- WORK ITEM
Without changing a single word, restate the entries below.

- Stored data
--------
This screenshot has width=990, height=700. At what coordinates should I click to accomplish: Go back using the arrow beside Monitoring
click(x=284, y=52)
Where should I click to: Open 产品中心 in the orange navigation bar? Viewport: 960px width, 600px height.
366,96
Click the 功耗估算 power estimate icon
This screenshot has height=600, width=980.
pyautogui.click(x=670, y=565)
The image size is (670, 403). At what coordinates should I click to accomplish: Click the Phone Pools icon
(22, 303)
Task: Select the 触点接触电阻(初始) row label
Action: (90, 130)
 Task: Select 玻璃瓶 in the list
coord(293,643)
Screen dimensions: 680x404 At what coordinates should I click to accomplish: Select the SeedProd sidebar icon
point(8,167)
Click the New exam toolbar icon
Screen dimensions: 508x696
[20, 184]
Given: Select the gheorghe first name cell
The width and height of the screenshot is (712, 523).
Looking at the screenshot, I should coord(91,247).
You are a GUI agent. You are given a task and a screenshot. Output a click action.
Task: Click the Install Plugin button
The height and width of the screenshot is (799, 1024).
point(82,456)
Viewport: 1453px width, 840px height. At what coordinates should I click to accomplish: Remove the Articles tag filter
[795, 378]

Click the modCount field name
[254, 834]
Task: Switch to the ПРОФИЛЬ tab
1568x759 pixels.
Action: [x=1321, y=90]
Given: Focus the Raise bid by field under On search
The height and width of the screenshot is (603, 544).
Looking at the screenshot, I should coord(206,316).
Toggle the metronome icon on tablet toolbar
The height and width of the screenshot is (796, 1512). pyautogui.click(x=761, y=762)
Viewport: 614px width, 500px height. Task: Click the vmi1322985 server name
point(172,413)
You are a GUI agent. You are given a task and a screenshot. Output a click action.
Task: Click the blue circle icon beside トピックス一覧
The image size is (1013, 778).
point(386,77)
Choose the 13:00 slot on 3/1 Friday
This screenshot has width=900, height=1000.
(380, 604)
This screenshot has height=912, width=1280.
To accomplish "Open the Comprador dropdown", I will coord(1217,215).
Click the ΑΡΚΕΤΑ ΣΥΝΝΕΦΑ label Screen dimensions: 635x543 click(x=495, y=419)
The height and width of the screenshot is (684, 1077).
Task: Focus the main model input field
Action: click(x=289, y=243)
--------
- RESPONSE AREA
This screenshot has width=990, height=700. At what coordinates should I click to accomplish: Go back using the arrow beside Monitoring
click(x=284, y=52)
Where should I click to: Open 产品中心 in the orange navigation bar? Viewport: 960px width, 600px height.
366,96
Click the 功耗估算 power estimate icon
This screenshot has height=600, width=980.
pyautogui.click(x=670, y=565)
The image size is (670, 403). At what coordinates should I click to accomplish: Click the Phone Pools icon
(22, 303)
Task: Select the 触点接触电阻(初始) row label
Action: (90, 130)
 Task: Select 玻璃瓶 in the list
coord(293,643)
Screen dimensions: 680x404 At what coordinates should I click to accomplish: Select the SeedProd sidebar icon
point(8,167)
Click the New exam toolbar icon
Screen dimensions: 508x696
[20, 184]
Given: Select the gheorghe first name cell
The width and height of the screenshot is (712, 523).
Looking at the screenshot, I should coord(91,247).
You are a GUI agent. You are given a task and a screenshot. Output a click action.
Task: Click the Install Plugin button
The height and width of the screenshot is (799, 1024).
point(82,456)
Viewport: 1453px width, 840px height. At what coordinates should I click to accomplish: Remove the Articles tag filter
[795, 378]

Click the modCount field name
[254, 834]
Task: Switch to the ПРОФИЛЬ tab
1568x759 pixels.
Action: [x=1321, y=90]
Given: Focus the Raise bid by field under On search
The height and width of the screenshot is (603, 544).
Looking at the screenshot, I should coord(206,316).
Toggle the metronome icon on tablet toolbar
The height and width of the screenshot is (796, 1512). pyautogui.click(x=761, y=762)
Viewport: 614px width, 500px height. Task: Click the vmi1322985 server name
point(172,413)
You are a GUI agent. You are given a task and a screenshot. Output a click action.
Task: Click the blue circle icon beside トピックス一覧
The image size is (1013, 778).
point(386,77)
Choose the 13:00 slot on 3/1 Friday
This screenshot has width=900, height=1000.
(380, 604)
This screenshot has height=912, width=1280.
To accomplish "Open the Comprador dropdown", I will coord(1217,215).
Click the ΑΡΚΕΤΑ ΣΥΝΝΕΦΑ label Screen dimensions: 635x543 click(x=495, y=419)
The height and width of the screenshot is (684, 1077).
Task: Focus the main model input field
Action: click(x=289, y=243)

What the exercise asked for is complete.